• Aim of the exercise:
Where "screenshot" appears in a line of the entries below, that line should be copied.

• Data shown:
[Start of Attachment]

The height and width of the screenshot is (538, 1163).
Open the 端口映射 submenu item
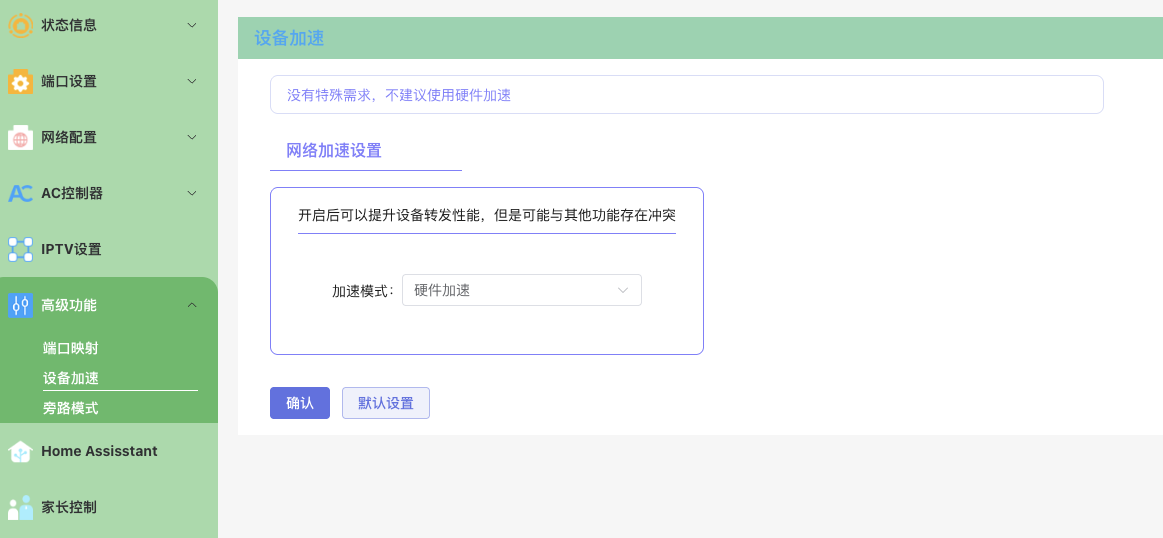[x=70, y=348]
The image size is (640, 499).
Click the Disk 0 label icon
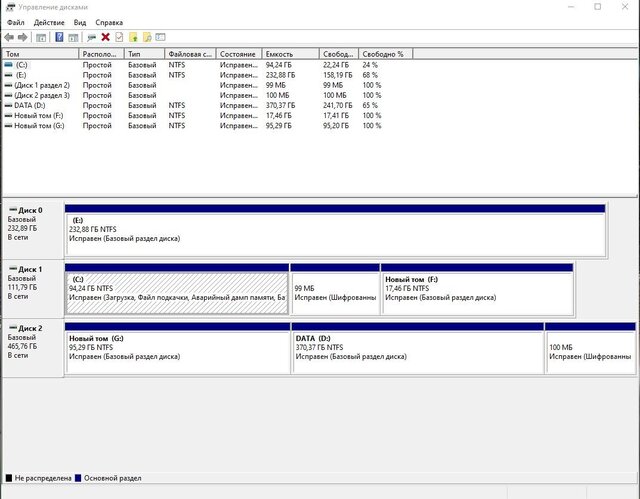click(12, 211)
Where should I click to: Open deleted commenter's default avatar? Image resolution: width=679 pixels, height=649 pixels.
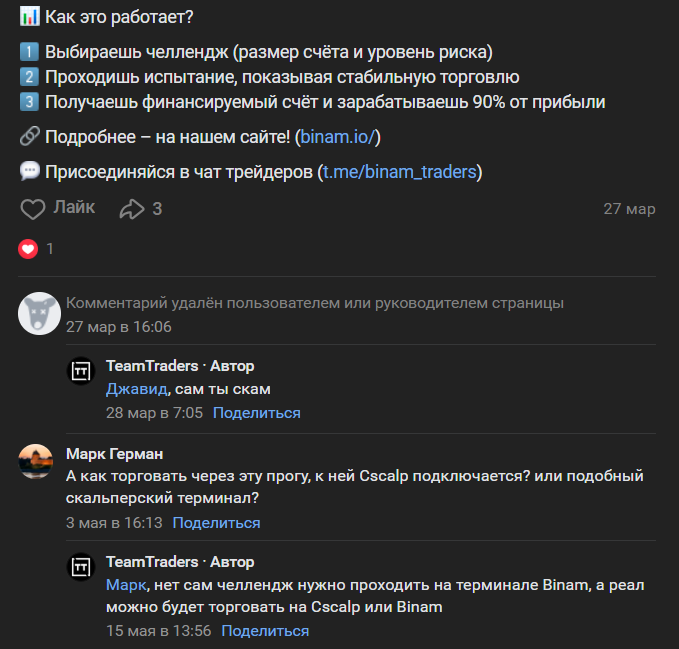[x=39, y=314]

[End of Attachment]
[Start of Attachment]

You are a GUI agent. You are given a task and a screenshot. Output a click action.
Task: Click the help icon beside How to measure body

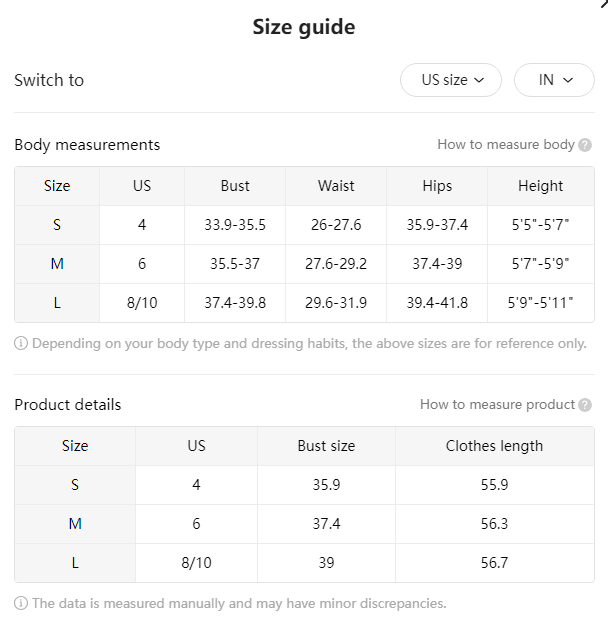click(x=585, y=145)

[End of Attachment]

• Result below:
The height and width of the screenshot is (538, 1163).
You are a GUI agent. You are given a task and a screenshot. Output a click action.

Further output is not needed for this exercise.